:: Text provided ::
VMAX, vSphere 5.x and Zombie Space Reclamation!

We have quite the group of customers that are currently using vSphere 5.x, VMAX and Fast VP. In previous versions of ESXi we saw some weirdness when it came to dead space reclamation, movement of data and general misbehaving in vSphere 4.1 + Thin luns + FAST VP and a variety of other variables to include VAAI, Recoverpoint SAN Tap from a VMAX to an offsite CX3-80… Like I said a lot of variables.

After looking at FAST VP with our customer for almost a year now, a multitude of conversations with the best people at EMC and probably a few conversations w/ VMware our customer who prefers to remain nameless would like to share his ‘formulas’ with the greater good. You know who you are and next time I see you I owe both you and your boss a beer!

In short, vSphere + Dead Space reclamation is wierd. How VMAX and FAST VP presents it is also very difficult to report and see what is going on. This is why I call it Zombie Space Reclamation because you don’t really know if it is dead!
:::
:: Given data ::
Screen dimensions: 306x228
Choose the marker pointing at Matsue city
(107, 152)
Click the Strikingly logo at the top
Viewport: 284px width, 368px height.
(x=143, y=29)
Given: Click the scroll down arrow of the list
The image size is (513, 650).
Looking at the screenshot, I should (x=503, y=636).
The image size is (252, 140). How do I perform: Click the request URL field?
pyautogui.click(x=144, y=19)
:::
:: Given data ::
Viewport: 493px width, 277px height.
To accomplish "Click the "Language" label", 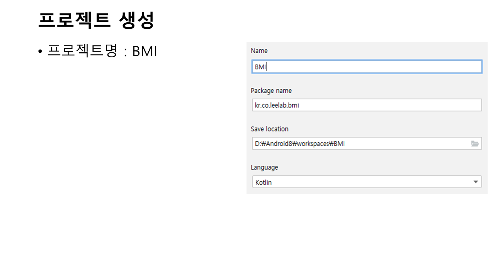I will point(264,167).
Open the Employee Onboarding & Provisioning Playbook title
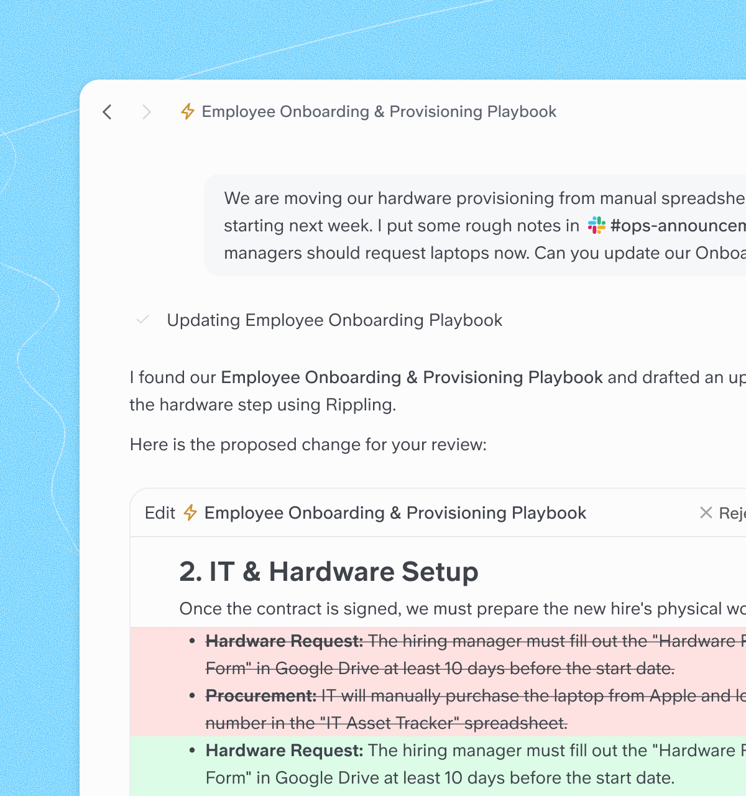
:::
:: Given data ::
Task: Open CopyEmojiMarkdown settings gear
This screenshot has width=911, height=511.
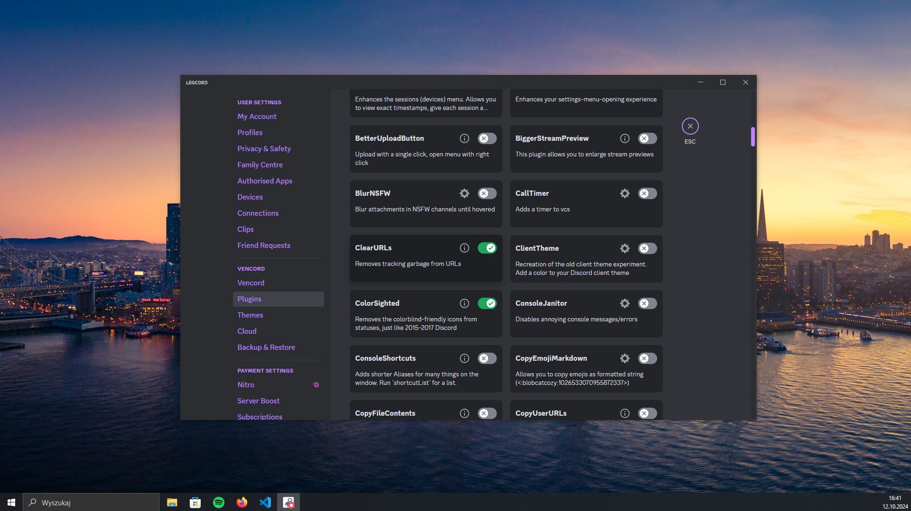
:::
→ Required task 1
Repeat word for word the passage of the VMAX space reclamation post starting at "VMAX, vSphere 5.x" and ending at "boss a beer!".
→ Required task 2
In one to three sentences, explain why the VMAX space reclamation post uses the name "Zombie Space Reclamation."

→ Response 1
VMAX, vSphere 5.x and Zombie Space Reclamation!

We have quite the group of customers that are currently using vSphere 5.x, VMAX and Fast VP. In previous versions of ESXi we saw some weirdness when it came to dead space reclamation, movement of data and general misbehaving in vSphere 4.1 + Thin luns + FAST VP and a variety of other variables to include VAAI, Recoverpoint SAN Tap from a VMAX to an offsite CX3-80… Like I said a lot of variables.

After looking at FAST VP with our customer for almost a year now, a multitude of conversations with the best people at EMC and probably a few conversations w/ VMware our customer who prefers to remain nameless would like to share his ‘formulas’ with the greater good. You know who you are and next time I see you I owe both you and your boss a beer!

→ Response 2
Dead space reclamation with vSphere is weird, and how VMAX and FAST VP present it makes it very difficult to report on and see what is going on. The author calls it Zombie Space Reclamation because you don't really know if the space is dead.